Literally causing the starvation of hungry children used to be punished by mob beating to death. I think she is getting of quite lightly, and will probably make a profit when she gets out in like two years and does a right wing media circus tour.

[–] southsamurai@sh.itjust.works 0 points 3 months ago (1 children)

The mistakes of the past being used as an excuse to keep making lesser mistakes is pretty damn lame.

Does the sentence do anything other than make people feel better because it's punishment?

[–] ayyy@sh.itjust.works 5 points 3 months ago (1 children)

I think it’s also important for you to understand the context that a non-violent woman is unlikely to serve more than a third of her initial sentence which is where these numbers come from.

[–] southsamurai@sh.itjust.works 2 points 3 months ago (1 children)

That's a good thing, not a bad one. But my objection still stands. It's a harsh sentence for a non violent crime. Which, if harsh sentences did any good, I wouldn't object. But they don't.

[–] ayyy@sh.itjust.works 3 points 3 months ago (1 children)

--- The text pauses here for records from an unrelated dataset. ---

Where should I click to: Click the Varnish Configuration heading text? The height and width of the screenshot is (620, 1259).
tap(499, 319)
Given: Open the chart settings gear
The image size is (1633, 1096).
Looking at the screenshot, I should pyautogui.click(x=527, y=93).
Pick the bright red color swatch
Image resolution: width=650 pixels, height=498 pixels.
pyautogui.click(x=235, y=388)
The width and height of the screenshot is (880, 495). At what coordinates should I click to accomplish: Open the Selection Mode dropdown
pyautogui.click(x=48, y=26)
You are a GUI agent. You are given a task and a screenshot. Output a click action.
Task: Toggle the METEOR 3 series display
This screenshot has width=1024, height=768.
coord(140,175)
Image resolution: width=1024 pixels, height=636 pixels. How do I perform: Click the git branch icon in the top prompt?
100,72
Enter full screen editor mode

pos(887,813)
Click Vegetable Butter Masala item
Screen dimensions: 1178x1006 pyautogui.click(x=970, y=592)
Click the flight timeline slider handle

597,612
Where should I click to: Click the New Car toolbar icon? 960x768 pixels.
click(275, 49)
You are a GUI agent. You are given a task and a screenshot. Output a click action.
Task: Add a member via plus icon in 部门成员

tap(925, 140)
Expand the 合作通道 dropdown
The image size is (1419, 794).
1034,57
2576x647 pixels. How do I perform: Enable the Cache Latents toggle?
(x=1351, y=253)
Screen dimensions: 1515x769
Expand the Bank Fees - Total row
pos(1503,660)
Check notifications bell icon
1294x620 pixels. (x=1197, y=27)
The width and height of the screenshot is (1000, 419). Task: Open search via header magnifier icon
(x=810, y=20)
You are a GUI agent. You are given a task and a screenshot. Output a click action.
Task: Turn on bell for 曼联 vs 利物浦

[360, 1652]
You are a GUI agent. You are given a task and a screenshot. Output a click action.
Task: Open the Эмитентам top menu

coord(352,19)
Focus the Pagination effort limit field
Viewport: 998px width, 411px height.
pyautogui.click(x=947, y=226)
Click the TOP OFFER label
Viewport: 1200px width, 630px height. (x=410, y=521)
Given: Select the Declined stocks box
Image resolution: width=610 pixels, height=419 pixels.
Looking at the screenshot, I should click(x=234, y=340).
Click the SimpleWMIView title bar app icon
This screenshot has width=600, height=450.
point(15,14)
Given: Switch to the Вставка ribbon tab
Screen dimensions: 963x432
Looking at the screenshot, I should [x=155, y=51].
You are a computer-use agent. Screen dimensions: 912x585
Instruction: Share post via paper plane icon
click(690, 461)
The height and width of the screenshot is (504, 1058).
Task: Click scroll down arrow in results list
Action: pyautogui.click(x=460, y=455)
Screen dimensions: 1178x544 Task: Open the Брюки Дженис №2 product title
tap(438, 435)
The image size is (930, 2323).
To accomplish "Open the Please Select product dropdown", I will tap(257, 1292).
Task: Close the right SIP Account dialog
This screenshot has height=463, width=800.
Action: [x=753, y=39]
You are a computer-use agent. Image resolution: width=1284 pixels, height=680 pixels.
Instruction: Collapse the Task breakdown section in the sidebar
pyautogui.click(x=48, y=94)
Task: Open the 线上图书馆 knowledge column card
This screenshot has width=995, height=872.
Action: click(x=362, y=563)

How would you handle someone that intentionally starved thousands of children? It’s not like this was some broke starving person stealing a tampon, they had a stable, well paying executive job and made an intentional choice.

[–] southsamurai@sh.itjust.works 2 points 3 months ago

Hyperbole isn't useful either.

This was not literal starvation. Shitty, underhanded, and illegal, but not starvation. If you're going to insist on exaggerating the issue, please don't bother me.

I'll say it again, it doesn't matter what the non violent crime is, you make the justice about fixing what they did. I'm not sure where in the thread I said it, but I suggested a decade of community service working in the very program stolen from, under heavy supervision.